The shirt was a bootleg, printed most likely by some ’90s street hustler who would have sold it from a duffel bag full of them right outside of a 2Pac concert. T-shirts like this one, splashed with hip-hop or R&B artists whose stars have faded, either by way of death or diminished musical output, have become increasingly more in demand with each passing year. They seemed to have stopped being manufactured altogether in the early 2000s, but if DJ Ross One, author of the recently released Rap Tees: A Collection of Hip Hop T-Shirts 1980-1999, is to be believed, hip-hop tees both authentic and less than were never, ever easy to find.
”To put on a hip-hop T-shirt in the ’80s and ’90s was to announce that you had done enough work to receive a shirt,” writes the collector and historian. The book spans the period of 1980 to 1999, featuring pictures of the author’s holiest grails, only a portion of which are even his own. Though the aforementioned 2Pac/LaChapelle bootleg is not included in Rap Tees, its pages are full of designs that coincide with all of the rapper’s major singles, as well as an eye-catching selection of shirts celebrating the hip-hop chart dominance of Master P’s No Limit Records in the late ’90s and a particularly rare Eric B and Rakim tee from their Paid In Full tour in 1987. ”While rap albums were on the shelves of record stores across the country, the corresponding shirts were primarily sold in limited numbers at concerts or given away as promotional items, making them sacred objects for collectors of rap memorabilia,” Ross One writes.
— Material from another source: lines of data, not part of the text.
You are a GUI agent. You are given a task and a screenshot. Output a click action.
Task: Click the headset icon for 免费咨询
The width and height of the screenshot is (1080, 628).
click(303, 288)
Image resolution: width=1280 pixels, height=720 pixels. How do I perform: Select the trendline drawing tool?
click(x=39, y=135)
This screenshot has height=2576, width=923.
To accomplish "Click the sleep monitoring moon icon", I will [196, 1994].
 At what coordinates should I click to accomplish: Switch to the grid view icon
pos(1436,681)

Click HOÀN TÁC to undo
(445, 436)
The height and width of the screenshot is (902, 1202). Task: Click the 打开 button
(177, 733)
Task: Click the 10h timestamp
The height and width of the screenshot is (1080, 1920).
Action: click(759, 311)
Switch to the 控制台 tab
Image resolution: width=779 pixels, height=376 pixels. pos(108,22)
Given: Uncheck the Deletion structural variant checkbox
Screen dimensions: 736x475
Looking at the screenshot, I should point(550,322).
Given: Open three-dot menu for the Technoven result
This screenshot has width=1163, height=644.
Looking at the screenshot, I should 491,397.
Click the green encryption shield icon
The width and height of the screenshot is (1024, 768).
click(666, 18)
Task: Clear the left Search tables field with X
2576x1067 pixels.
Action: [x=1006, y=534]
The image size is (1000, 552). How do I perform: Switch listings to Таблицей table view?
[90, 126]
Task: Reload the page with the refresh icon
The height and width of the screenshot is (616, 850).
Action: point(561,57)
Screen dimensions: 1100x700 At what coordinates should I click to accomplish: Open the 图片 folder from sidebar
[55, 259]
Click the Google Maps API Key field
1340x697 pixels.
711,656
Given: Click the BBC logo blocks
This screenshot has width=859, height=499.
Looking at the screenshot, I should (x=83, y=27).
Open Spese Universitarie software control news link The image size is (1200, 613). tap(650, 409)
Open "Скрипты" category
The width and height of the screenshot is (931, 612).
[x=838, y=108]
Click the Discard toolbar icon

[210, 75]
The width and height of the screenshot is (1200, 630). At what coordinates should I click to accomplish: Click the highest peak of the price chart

Collector is a term I acknowledge with some reluctance. I own more than my fair share of ’90s-era hip-hop and R&B tees and, by extension of the same nostalgia, some of the very garments the artists I grew up worshipping wore during their respective peaks, but I know collectors to be dedicated and endlessly informed. I just like how these shirts look. I enjoy their very particular aesthetic and, no less important, the alliances they concede. Bootleg hip-hop tees from the ’90s, regardless of the artist, all look like they could have been designed through the same app. They are always printed on black T-shirt bodies, always a sloppily arranged collage of magazine and promo photos, and always overwrought with big, bright script ringing out in primary and secondary colors. The rarer of these shirts, those from the era of the Notorious B.I.G. and 2Pac, or featuring lost R&B superstars like TLC or Aaliyah, are priced today into the low triple figures by sellers. They are one of the hallmarks of renowned vintage dealers like New York City’s Brian Procell or L.A.’s Kirk Tilton (both contributors to Rap Tees).
Up until a few years ago, the entirety of the band tees I would see styled fashionably were from rock bands exclusively. I love the look of Metallica and Iron Maiden tees as much as anyone, but I didn’t and do not actively listen to those bands, and I need something that represents me. The band T-shirt was, and always will be, an integral part of adolescent fashion and a formal declaration of musical taste, and that flag bearing hasn’t left me. I want to honor Nas and Wu-Tang Clan the same way people do Def Leppard and the Grateful Dead: by wearing the seams out of shirts with their names on them.